With Saskatoon being so well known for producing outstanding men’s players and teams throughout the SASA’s 50 year history, it’s understandable if it appears at times that the women have not enjoyed the same success. That could not be farther from the truth as they have contributed 11 of the 21 Canadian titles won by SASA teams, including the last 4. Women’s teams from the SASA have produced countless outstanding players including three who have played in the pinnacle event of amateur athletics, the Olympic Games.
Jacki Nichol was the first of the three to go to the games. She was born in Swift Current in 1972 and moved with her family from Calgary to Saskatoon in 1978. Her first experiences on the diamond came with a T-ball team when she was five years old and later played for Fairhaven Community teams. At an early age she soon became a regular at Canadian tournaments, first with Lorne Lazers at the Midget nationals, five years in a row with the Lazers at the juniors and seven times with the Saskatoon DBJ team at the senior nationals. Jacki is a graduate of E. D. Feehan High School, where she was the Basketball team’s leading scorer and also played for the Basketball Saskatchewan team at a World Youth tournament and the 1989 Jeux Canada Games in Saskatoon.

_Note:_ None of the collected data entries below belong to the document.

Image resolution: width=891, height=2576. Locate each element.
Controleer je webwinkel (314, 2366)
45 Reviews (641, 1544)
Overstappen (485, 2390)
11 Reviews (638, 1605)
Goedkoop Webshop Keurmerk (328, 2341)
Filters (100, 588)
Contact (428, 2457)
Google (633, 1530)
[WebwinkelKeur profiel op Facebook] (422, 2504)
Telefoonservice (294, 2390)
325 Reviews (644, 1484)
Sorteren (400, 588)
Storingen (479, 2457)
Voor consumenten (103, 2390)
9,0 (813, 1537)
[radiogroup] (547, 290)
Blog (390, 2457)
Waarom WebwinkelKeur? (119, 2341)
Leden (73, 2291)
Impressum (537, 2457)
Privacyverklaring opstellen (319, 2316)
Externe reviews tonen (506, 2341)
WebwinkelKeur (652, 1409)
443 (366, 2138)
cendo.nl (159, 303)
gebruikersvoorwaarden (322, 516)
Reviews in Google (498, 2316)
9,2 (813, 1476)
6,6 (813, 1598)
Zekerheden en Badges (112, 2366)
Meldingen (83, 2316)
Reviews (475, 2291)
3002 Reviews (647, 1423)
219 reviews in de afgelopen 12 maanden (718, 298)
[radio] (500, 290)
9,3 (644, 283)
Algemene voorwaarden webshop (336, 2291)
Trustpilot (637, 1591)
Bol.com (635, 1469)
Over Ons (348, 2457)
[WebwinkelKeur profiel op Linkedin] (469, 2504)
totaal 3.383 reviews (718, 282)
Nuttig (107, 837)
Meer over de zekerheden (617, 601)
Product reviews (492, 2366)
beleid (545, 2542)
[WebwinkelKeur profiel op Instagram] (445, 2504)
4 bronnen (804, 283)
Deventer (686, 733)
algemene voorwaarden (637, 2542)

Nichol holds the distinction of being the only player in Softball Canada history to play on two National Junior teams as she started on the team as a 15 year old in 1987. Jacki joined the Canadian National Women’s Softball team in 1998, for which she won a silver medal at the 1999 Pan-American Games in Winnipeg and was shortstop and captain of the Canadian team at the 2000 Summer Olympics and the 2002 World Championships. In Sydney the team ended up a disappointing 8th, winning only one game and losing six, four of which were by one run.
At the end of her career Jacki was the shortstop and captain who got a big thrill, being able to play for Canada when the ISF World Women’s Championships came to Saskatoon in 2002, her last year of competitive softball. Upon her retirement from the national team she told softball Canada, “My years with the National Team have been absolutely amazing… one of my most precious memories is of competing in the 2000 Olympics. It had always been a dream of mine to compete for my country at the Olympic Games and with the support of my family and friends and everyone involved in the sport of Softball, I was able to realize my dream. Not only has playing for the National Team allowed me to compete as an elite athlete, it has also provided me with valuable tools and skills that I have used in school, in my career and in my life.”

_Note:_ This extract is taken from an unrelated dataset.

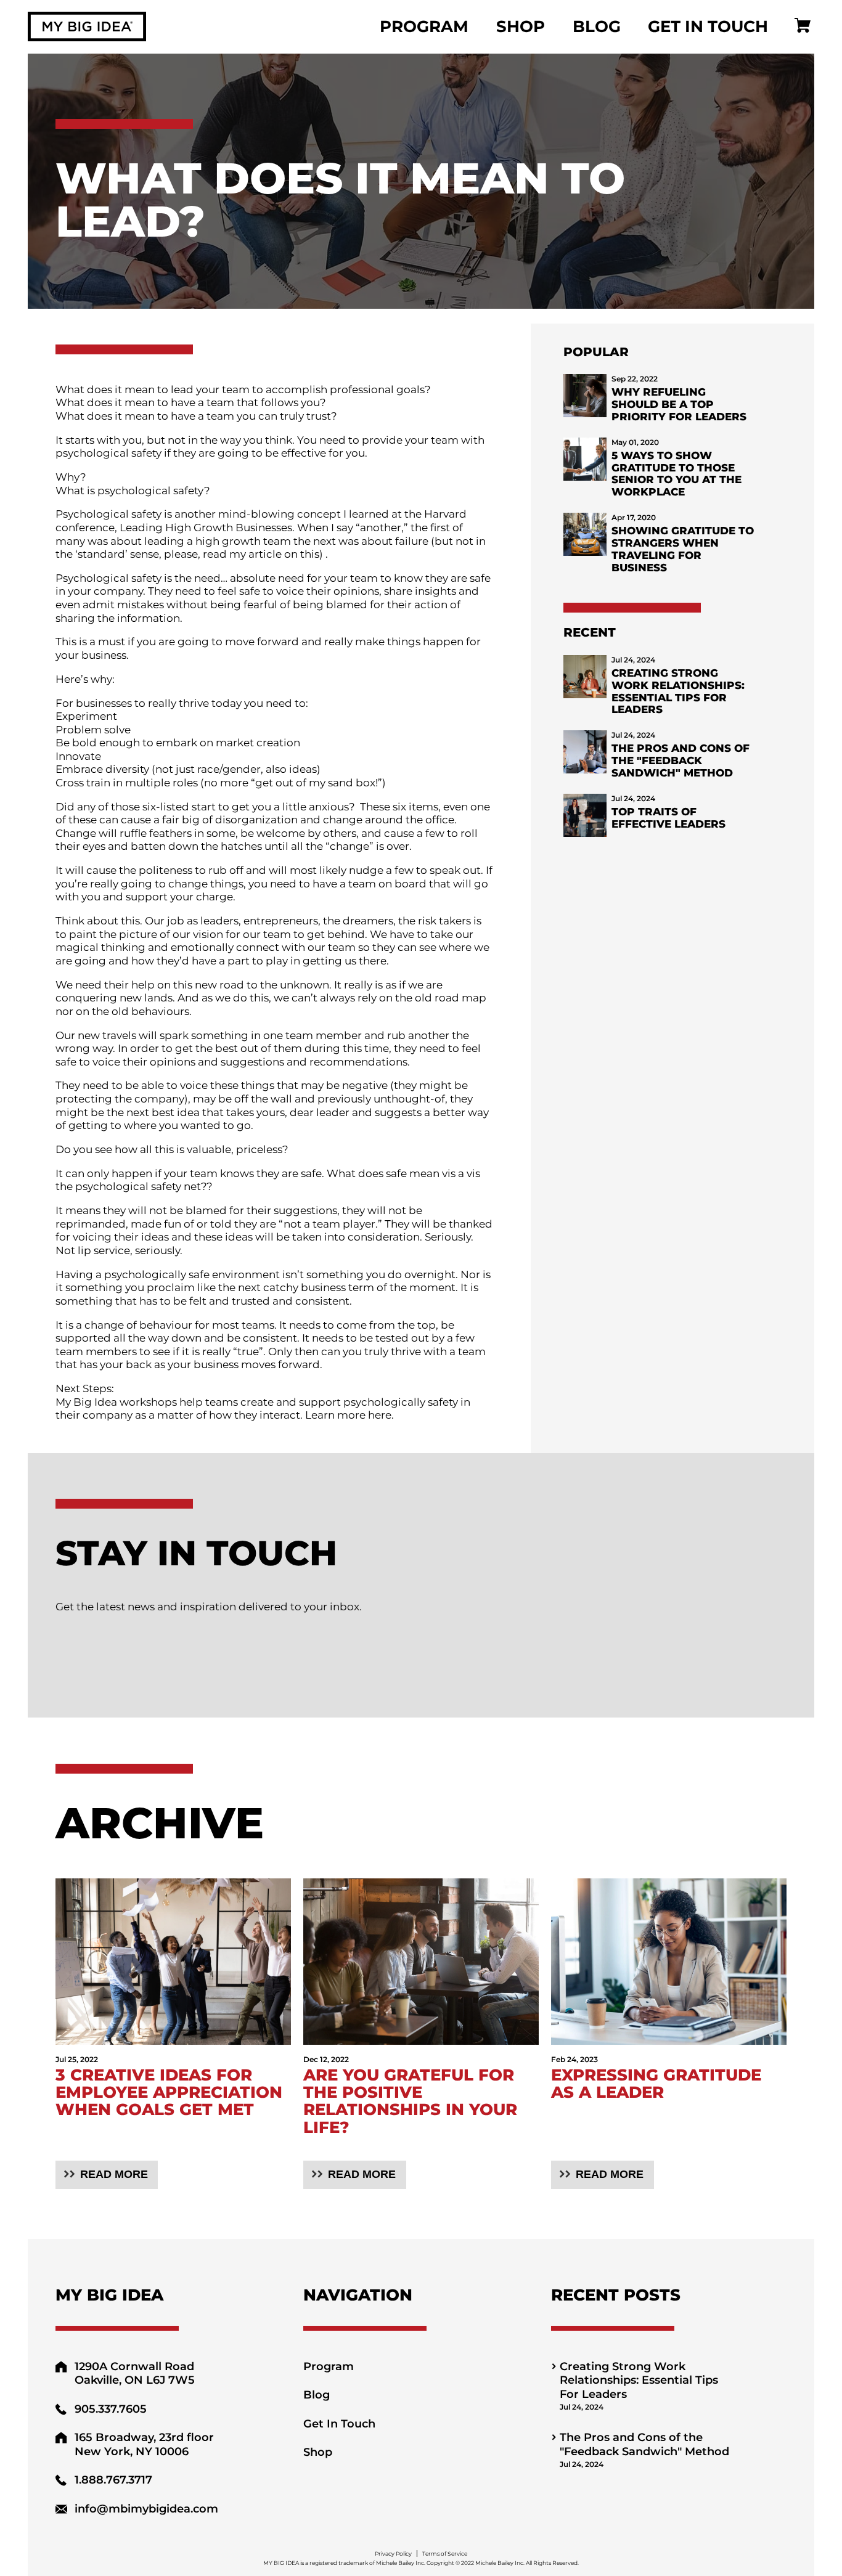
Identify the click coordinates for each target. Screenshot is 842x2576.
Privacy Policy (393, 2553)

She has certainly put those tools to good use as presently Jacki is a doctor with a specialty in pain management and physical rehabilitation.

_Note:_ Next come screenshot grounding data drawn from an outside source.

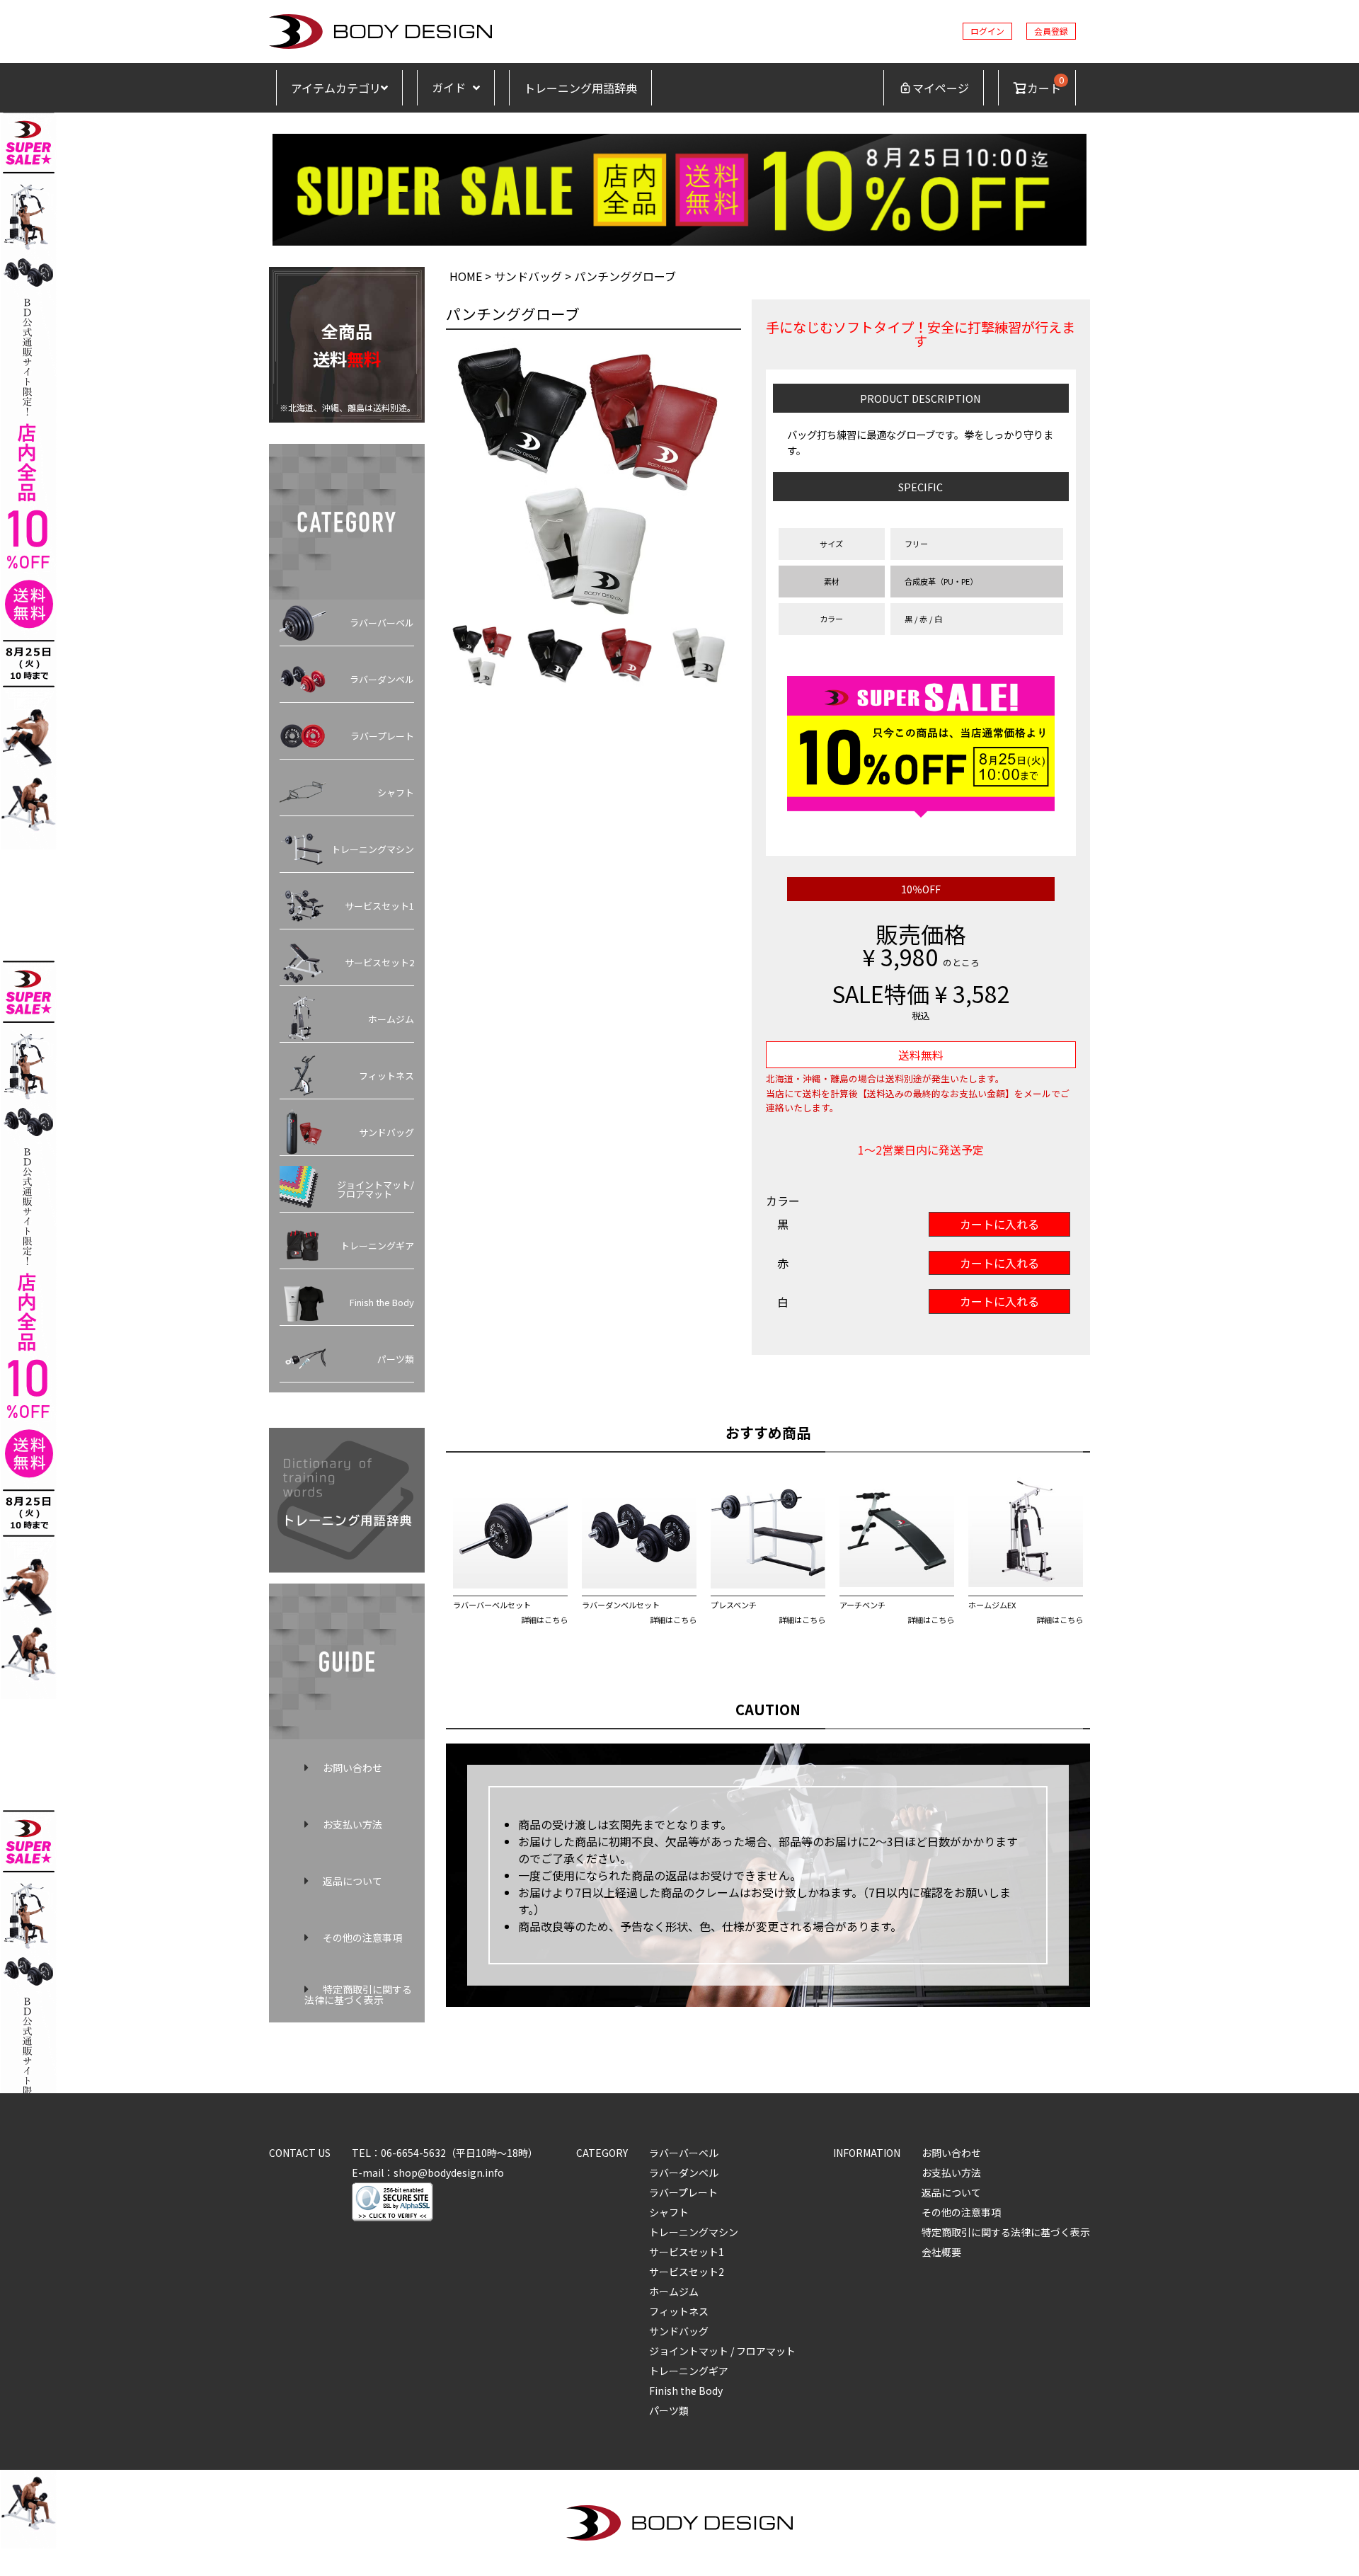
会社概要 (941, 2252)
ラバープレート (382, 736)
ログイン (987, 31)
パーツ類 (395, 1359)
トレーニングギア (377, 1245)
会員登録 (1051, 31)
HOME (465, 276)
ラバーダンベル (382, 679)
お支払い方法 (352, 1824)
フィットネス (386, 1075)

The second of the three Olympians; Erin Cumpstone played in two Olympic Games. Cumpstone was raised on softball. Her mother played competitive softball in Saskatoon and her involvement had a profound influence on both her daughters. Erin took up the sport at the age of seven. She played her minor ball in the city’s eastside and moved into the Midget Selects program playing in the SASA top division. A number of years later she was to return to the SASA where she joined Jacki Nichol on DBJ Leasing. Upon graduating from Holy Cross High School she moved out west on a scholarship to play in the Greater Vancouver area.
Cumpstone played her university career with Simon Fraser University from 1999 to 2003 capturing a bronze medal at the NAIA Nationals in 2000, a silver medal in 2001 and a gold medal in 2003. She was also selected to the NAIA All-Tournament Team in 2001 as well as the NAIA 2nd Team All American in 2003. After playing her final game for SFU in 2003, Cumpstone returned to the university and completed her degree in Arts.
As the starting catcher at the 2004 Olympics in Athens, she helped the team to secure an impressive fifth place finish losing 1-0 to Australia in a game that would have gave them a shot for a medal. Four years later, Cumpstone came even closer to winning an Olympic medal when the team lost 5-3 to Australia in the bronze medal game. As a 29 year old Cumpstone helped Canada win the bronze medal at the 12th International Softball Federation Women's World Championship in Caracas, Venezuela in 2010. The medal for Canada was its second in the history of the championship, which started in 1965. It was really their first as a National Team Program, as Canada won a silver medal in 1978 in El Salvador with the Vancouver Doc's Blues, the last club to represent Canada at the world championship before the national team was formed.
Erin has been very busy with hockey and especially ringette. She made the Canadian National Ringette Team that participated in the World Championships in Finland in November, 2010. She continues to stay active in softball as she has worked on Softball Canada’s coaching manuals and is a Pool Coach for the Women’s National Team coaching staff.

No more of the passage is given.